Hay quien ha sospechado ya de si no se habrán coaligado todas las fuerzas telúricas de la tierra para volver al caos primigenio, dada esa extraña sucesión de desastres de toda índole que vienen sucediendo como por ensalmo, de modo que estamos al borde de no poder poner el pie en un sitio, sin que no ocurra al punto algo sorprendente y grave. Repetidos terremotos horrendos, letales corrimientos de tierra que sepultan poblaciones enteras, tifones aterradores que nacen del mar como la mítica hidra, guerras interminables contra enemigos huidizos que golpean con saña y esconden la mano, cobardes homicidas de mujeres que todos estimaban presuntos hombres bondadosos, acciones terroristas incomprensibles y países bravucones que cobijan a estos embajadores del crimen, escondidos volcanes que se dan a conocer un mal día exhalando bocanadas de ceniza desde una isla inocente y quieta, toros exacerbados que casi enhebran el cráneo de un torero en un pitón....

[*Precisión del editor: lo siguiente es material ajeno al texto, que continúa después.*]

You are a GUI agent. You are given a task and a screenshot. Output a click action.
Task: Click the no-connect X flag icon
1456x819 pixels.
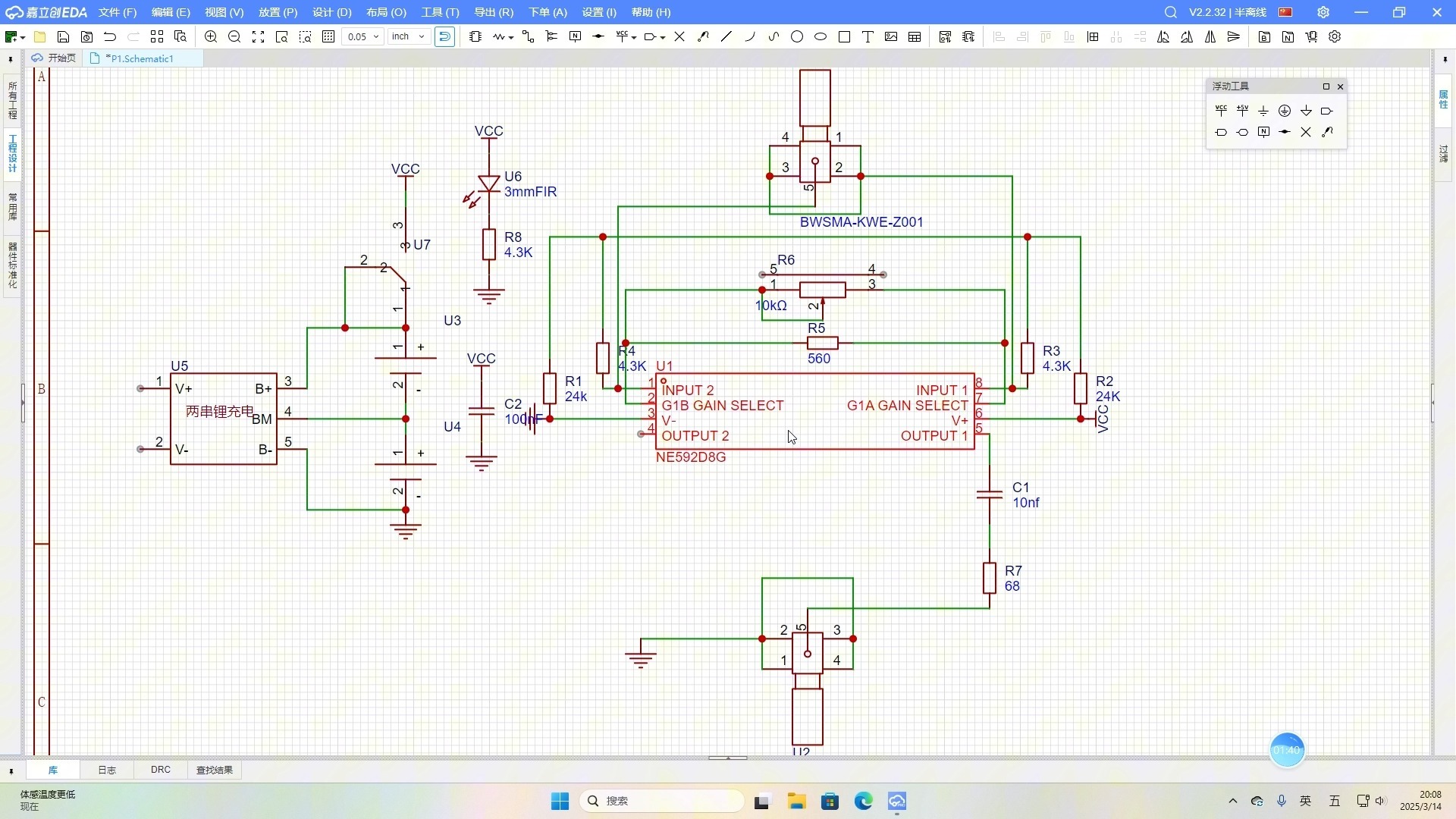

No parece sino que la tierra se rompa a cachos y se nos cae deshecha a jirones, hollada sin compasión por las mil perrerías del hombre que conculca las leyes fijas que promulgó Dios, que es como borrarle el pentagrama a una sinfonía de Beethoven dejando las notas flotando en el limbo. Pero debe ocurrir algo más que todo eso. Algo le ha sentado mal a la tierra y sufre retorcidos retortijones como si dos manos gigantescas la estrujaran.
Tal vez la tierra empieza a envejecer y se tambalea, y si no, quizás nos avisa de que hay algo que no estamos haciendo bien. Es lo más probable, aunque también inútil. El hombre no escarmienta con tanta facilidad. Pero que no cunda el pánico: algún día impensado nos sentaremos a recapacitar a fin de consensuar -hoy todo se consensúa- sabias determinaciones. ¡Que Dios nos oiga!